Last month, Search Engine Watch published the results of our "Perfect Page" test, the first of many relevancy tests that we plan to do on an ongoing basis. In this article, we look at that feedback, while the broader issue of why the search engine industry desperately needs what I call "The Relevancy Figure" is dealt in the sidebar piece, "In Search Of The Relevancy Figure."
We only got significant feedback from two services, AltaVista and Overture. Not surprisingly, these were the two that received failing marks. And with apologies to Overture, we never meant to score it alongside the others.
In our test, we wanted to see how the primary, unpaid "editorial" results presented by the various major search engines compared. Overture was not intended to be part of the comparison group, because unlike the others, its primary listings are paid.
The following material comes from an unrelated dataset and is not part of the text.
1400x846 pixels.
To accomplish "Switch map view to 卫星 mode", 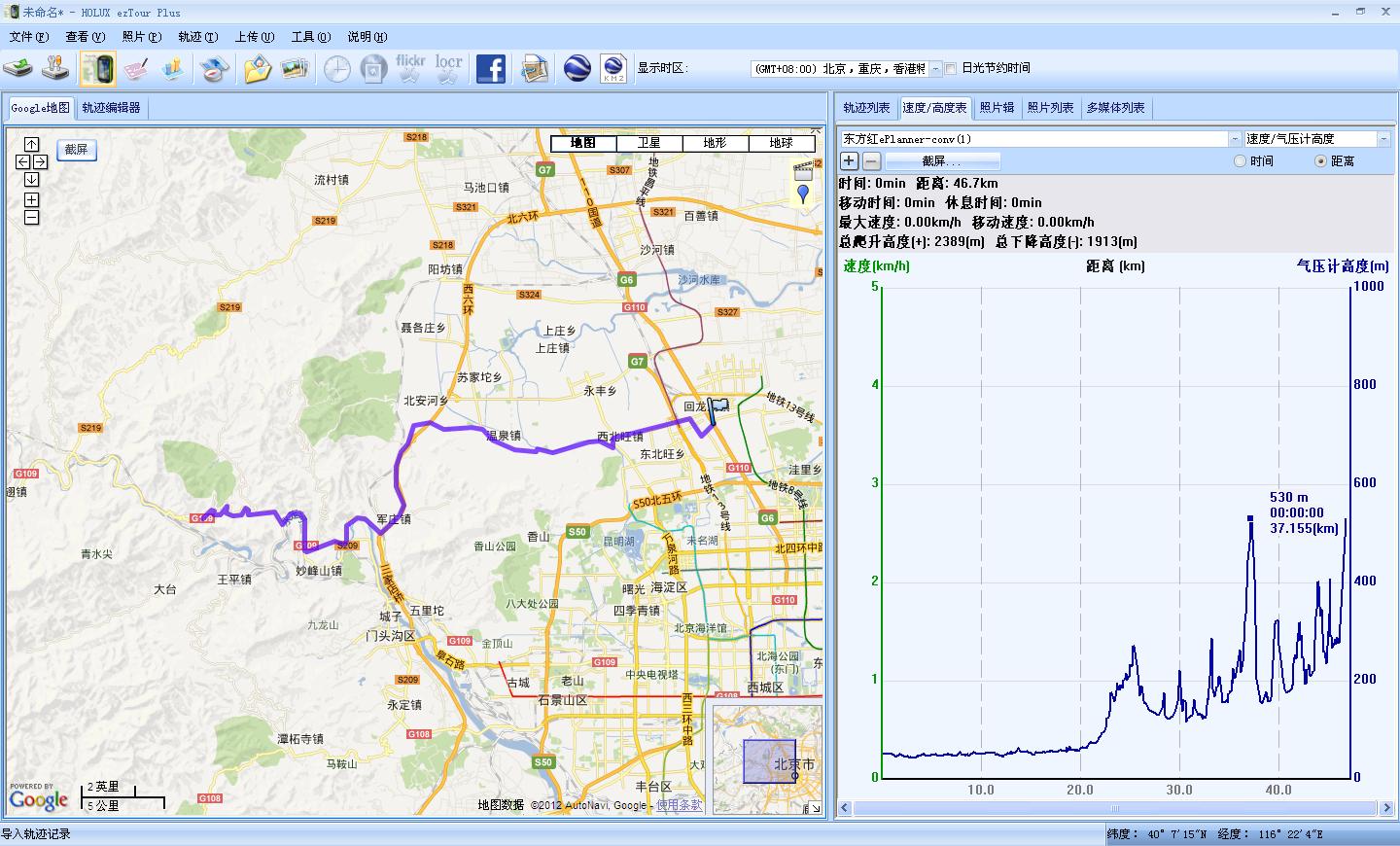I will click(648, 143).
That's not to say we didn't test Overture. We did, because we were interested to also know how a paid listings service would perform. As noted in the story, this was something we did "out of curiosity," so that we could mention the findings as an aside. We didn't mean to list Overture's performance alongside the others, though unfortunately, that's exactly what we did.
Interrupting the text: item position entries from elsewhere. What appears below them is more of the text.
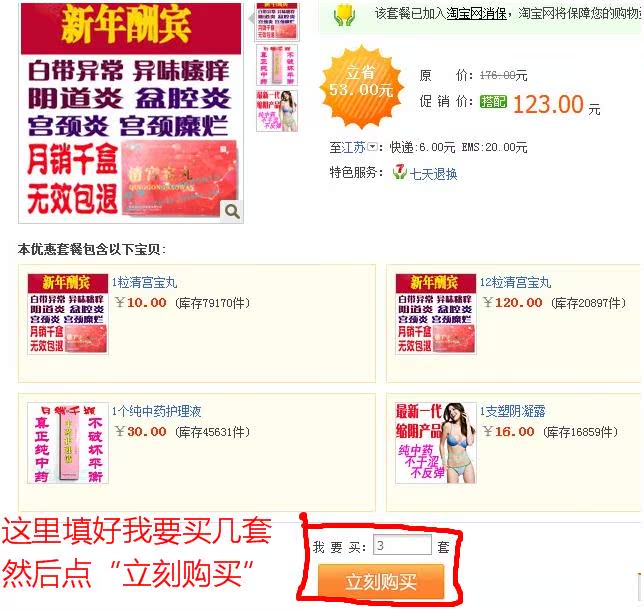644x611 pixels.
Task: Open the 1粒清宫宝丸 product link
Action: tap(144, 282)
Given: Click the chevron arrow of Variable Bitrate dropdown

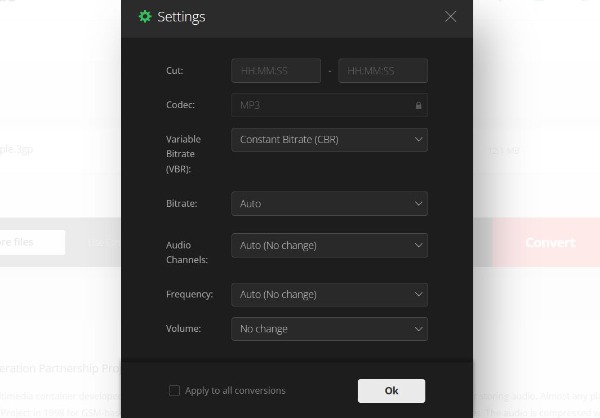Looking at the screenshot, I should tap(418, 140).
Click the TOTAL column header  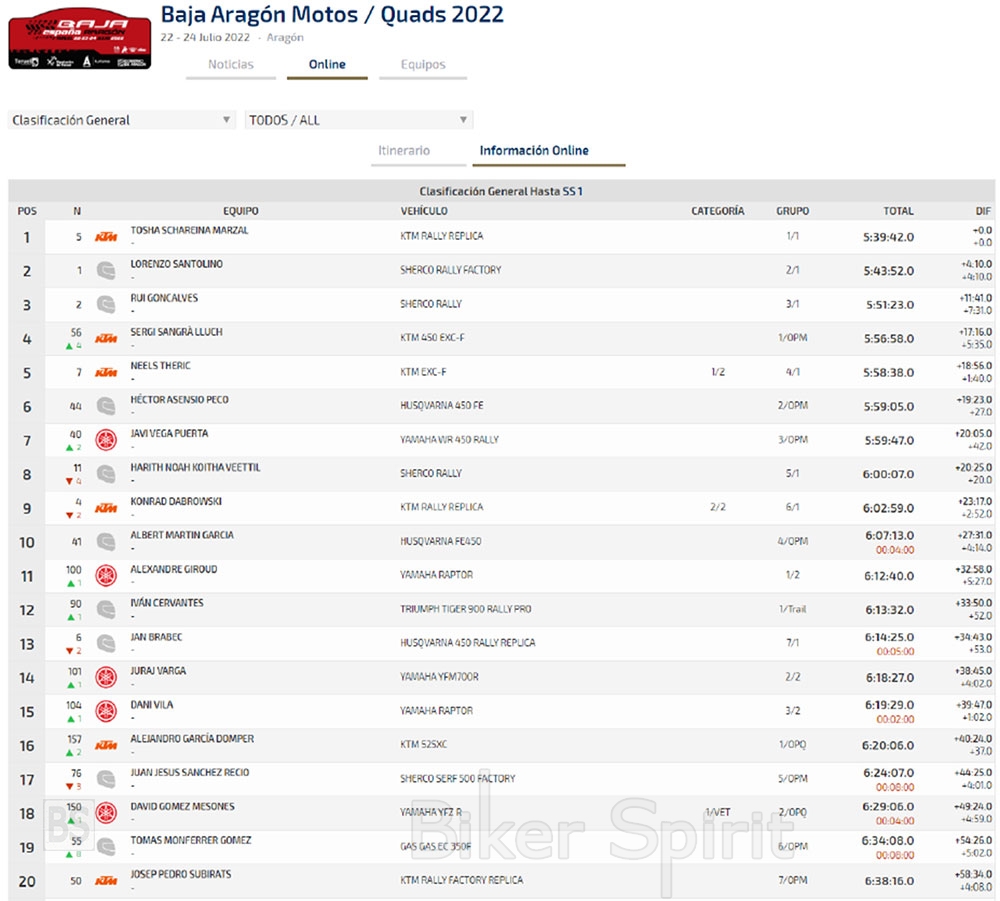point(898,211)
We when finished our testing, we made a list of all the services in order of the letter grade they received, including Overture. That was for our own purposes, to see where they stood at a glance. This listing was then copied into the final article, and the last line with Overture was intended to be cut, just as we cut the column detailing Overture's performance in our "Criteria and Detailed Results" sidebar to the Perfect Page article.
Despite the cuts, people would still be able to learn how Overture did, but this would have been done by reading a paragraph explaining the unique situation with Overture, rather than in an at-a-glance chart. By mistake, we failed to cut the line with Overture's grade. Anyone just skimming the story and reading the itemized list might have assumed Overture was a formal part of the test. Certainly many people at Overture did.
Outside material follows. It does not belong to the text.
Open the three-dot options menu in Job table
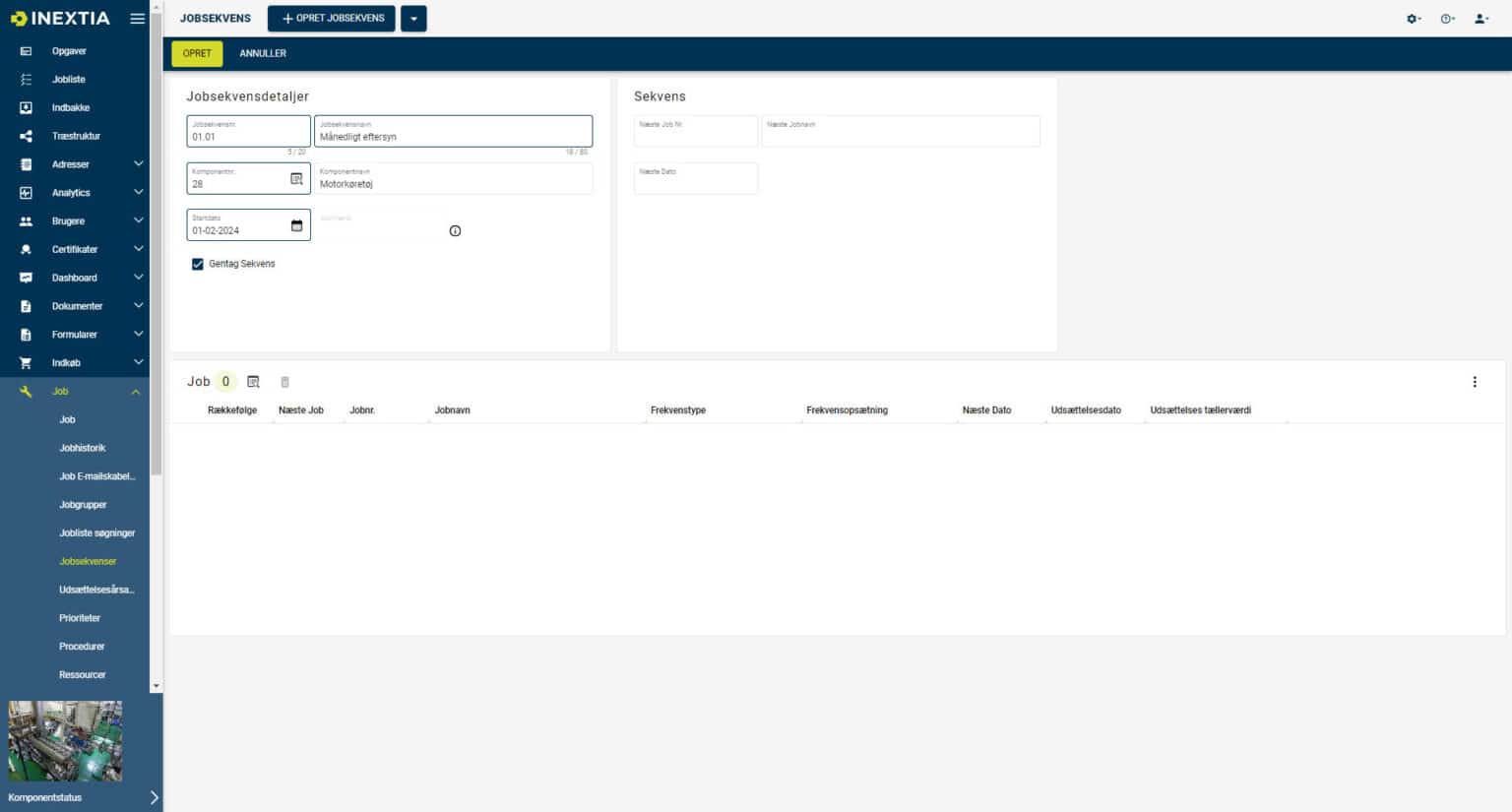Screen dimensions: 1512x812 point(1474,382)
I know this first hand, because exactly one week after the results were published, I was visiting at Overture's offices in Pasadena to get an update on happenings with the company. In my very first meeting, one of the people I was meeting with asked about the test, saying that many "noses were out of joint" that the company had been included. This was the first I learned that Overture had been inadvertently included on the itemized list, and it was something I corrected immediately the next day.
Overture, which had been silently fuming over the report for a week, also complained during my visit that certain search engines were able to "opt out" of the test. In reality, no one was invited to take participate or opt out. Chris Sherman and I drew up the list of search engines to test. We didn't test WiseNut and HotBot, but this wasn't because those search engines demanded to be dropped. Instead, it was because we didn't think it was useful to test them given the impending changes we knew were coming. Ultimately, we decide to test what we want, and the article has now clarified this point.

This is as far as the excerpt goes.